The first EcoBricks were prototyped by Susana Heisse in Guatemala 23 years ago as an alternative building material. The idea is that it combats both pollution and poor infrastructure in communities.
EcoBricks have since been used as alternative building material in places such as Mexico, Thailand and Peru.
Greyton in the Western Cape was the first town to use EcoBricks in South Africa for community gardens and local schools. And now Dommisse is furthering the practice of EcoBricking in South Africa to make a difference in children’s education.
The Eco-Brick consists of two-litre plastic soft drink bottles. To make an EcoBrick, one simply fills and stuffs the bottle to the brim with unrecyclable plastic (such as chips and chocolate wrappers) until the bottle is rigid. The EcoBricks are then built into interlocking blocks that are easily assembled and provide a high insulation value. Two recycled timber boards and a bracing wire hold the bricks together.
They fit together like Lego with the bottle tops acting as anchoring notches.
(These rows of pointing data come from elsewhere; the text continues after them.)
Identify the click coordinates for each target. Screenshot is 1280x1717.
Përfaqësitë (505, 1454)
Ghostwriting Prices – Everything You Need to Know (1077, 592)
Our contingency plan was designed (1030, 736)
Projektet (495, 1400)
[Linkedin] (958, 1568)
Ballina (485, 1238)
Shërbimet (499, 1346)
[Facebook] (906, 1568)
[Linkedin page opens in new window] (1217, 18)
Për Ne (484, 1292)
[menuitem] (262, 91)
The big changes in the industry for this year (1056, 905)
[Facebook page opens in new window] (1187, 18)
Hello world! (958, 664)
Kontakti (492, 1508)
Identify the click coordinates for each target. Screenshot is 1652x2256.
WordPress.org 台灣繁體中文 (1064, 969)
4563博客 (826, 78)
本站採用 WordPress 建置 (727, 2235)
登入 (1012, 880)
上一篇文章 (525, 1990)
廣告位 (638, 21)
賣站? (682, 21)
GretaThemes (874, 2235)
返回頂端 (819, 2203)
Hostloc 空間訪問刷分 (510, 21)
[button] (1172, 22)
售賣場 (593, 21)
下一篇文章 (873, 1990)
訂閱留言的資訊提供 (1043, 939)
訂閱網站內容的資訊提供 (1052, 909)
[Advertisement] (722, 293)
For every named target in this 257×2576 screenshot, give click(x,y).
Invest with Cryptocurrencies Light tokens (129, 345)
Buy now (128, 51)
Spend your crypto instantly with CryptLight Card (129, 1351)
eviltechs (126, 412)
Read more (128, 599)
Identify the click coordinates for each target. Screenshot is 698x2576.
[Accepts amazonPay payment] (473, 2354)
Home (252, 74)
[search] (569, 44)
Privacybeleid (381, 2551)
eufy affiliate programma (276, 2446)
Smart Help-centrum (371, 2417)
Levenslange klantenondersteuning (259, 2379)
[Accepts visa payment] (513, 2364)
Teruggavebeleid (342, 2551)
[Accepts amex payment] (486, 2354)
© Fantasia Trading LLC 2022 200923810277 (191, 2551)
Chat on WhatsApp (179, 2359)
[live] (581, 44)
And when stacked together they can be plastered and used to construct boundary walls, garden features or low-cost housing.
“We are using an innovative building technology by incorporating EcoBricks to construct low-cost community buildings and schools in underprivileged communities.
Hence, we are creating opportunities to reduce litter, landfill and unsafe learning environments, Dommisse says.
The EcoBrick Exchange is a collaborative project that involves the community in Walmer Township to assist in making the bricks, and includes the wider communities of Port Elizabeth and Cape Town to assist in the making too.
The EcoBrick Exchange collects items of value: clothes, bikes, unwanted furniture. Once enough has been collected, the EcoBrick Exchange assigns an "EcoBrick value" to each item. For example, a jersey could be swapped for 10 completed EcoBricks (each EcoBrick will have a trading value of R10). The community is simultaneously building bricks for the play centre, cleaning their community and gaining items of value.